Security Solutions

Security considerations are especially important for directory servers - since they contain sensitive data such as user passwords, and are the basis for authentication and authorization within an enterprise. Special care must be taken to ensure data security at all times. This is especially true when part of the data needs to be shared with other organizations or departments.

Many organizations use Symlabs Virtual Directory Server to provide a comprehensive LDAP security solution that allows these organizations to share data in a safe and efficient way. Symlabs Virtual Directory Server comes with a complete set of security features, namely:

• Access Control
• LDAP Firewall and Denial-of-Service Protection
• Identity Audit and Compliance

Solution

Access Control

In order to control access to sensitive information stored in directory servers, Symlabs Virtual Directory Server has developed the most comprehensive access control module available on the market. Access control rule-sets can be created using very finely-grained statements to the granularity of specific attributes. These access controls can be defined for individual entries, groups of entries or entire sub-trees.

"Symlabs Virtual Directory Server is the most comprehensive solution to secure and protect the integrity of your data."

LDAP Firewall

When organizations need to share data with other organizations, it is often necessary to expose the directory on a network accessible to the outside, also known in network terms as a DMZ (de-militarized zone). This raises additional security concerns, because hosts on a DMZ are significantly more vulnerable to certain types of network attacks than servers on an internal network that are not connected to the outside.

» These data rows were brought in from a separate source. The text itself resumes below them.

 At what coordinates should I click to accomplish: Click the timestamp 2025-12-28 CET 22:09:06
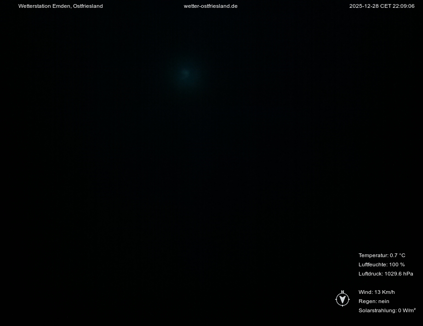click(x=382, y=6)
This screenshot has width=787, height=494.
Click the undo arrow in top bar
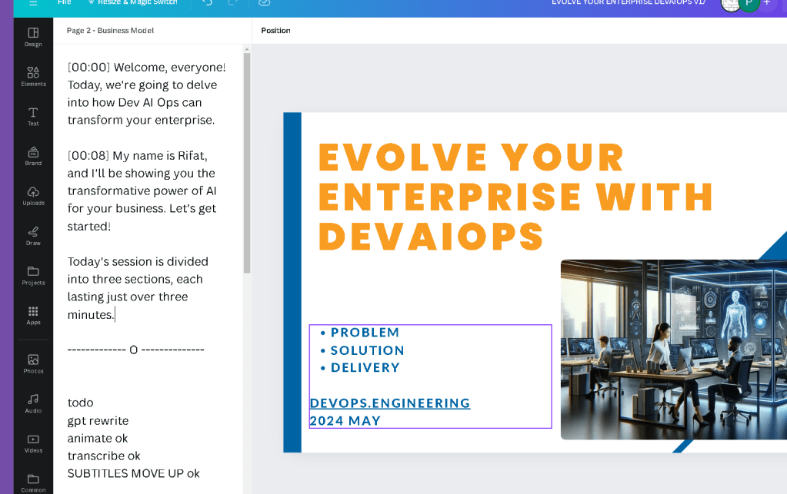coord(207,2)
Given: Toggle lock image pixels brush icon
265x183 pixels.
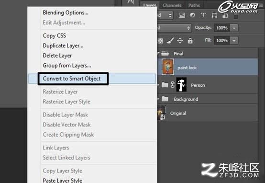Looking at the screenshot, I should [x=170, y=40].
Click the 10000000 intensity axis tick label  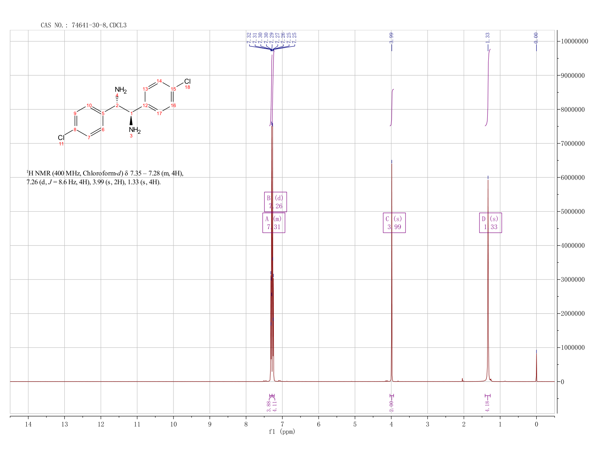[x=574, y=41]
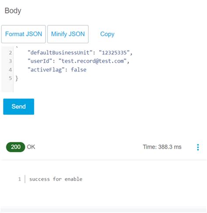
Task: Click the userId email value text
Action: [x=93, y=61]
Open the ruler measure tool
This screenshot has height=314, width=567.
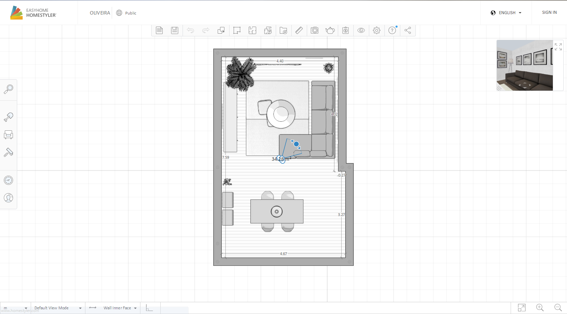click(299, 30)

Symlabs Virtual Directory Server is a complete LDAP Firewall solution and provides several mechanisms to protect against outside attacks against directory servers. One type of attack commonly found on the Internet is based on malformed packets that expose bugs in certain vendor's directory servers, such as buffer overflows that are then exploited by potential hackers to gain control of the system. By safely decoding and re-encoding every packet, Symlabs Virtual Directory Server prevents abusive attacks using malformed network packets.

Denial-of-Service Protection

Denial-of-Service attacks are common on the Internet. These attacks try to disable a service by attempting to overflow it with massive bogus requests. Symlabs Virtual Directory Server is well suited to prevent those attacks by using a special technology based on prioritization of requests, and throttling.

Identity Audit and Compliance

Identity auditing is an important cornerstone of compliance with government regulations, such as the Sarbanes-Oxley act in the US. At any time, it must be possible to check who accessed which resource. Symlabs Virtual Directory Server has comprehensive logging facilities, and can detect and log accesses based on requests from access management services or other resources that use a directory for authentication and authorization.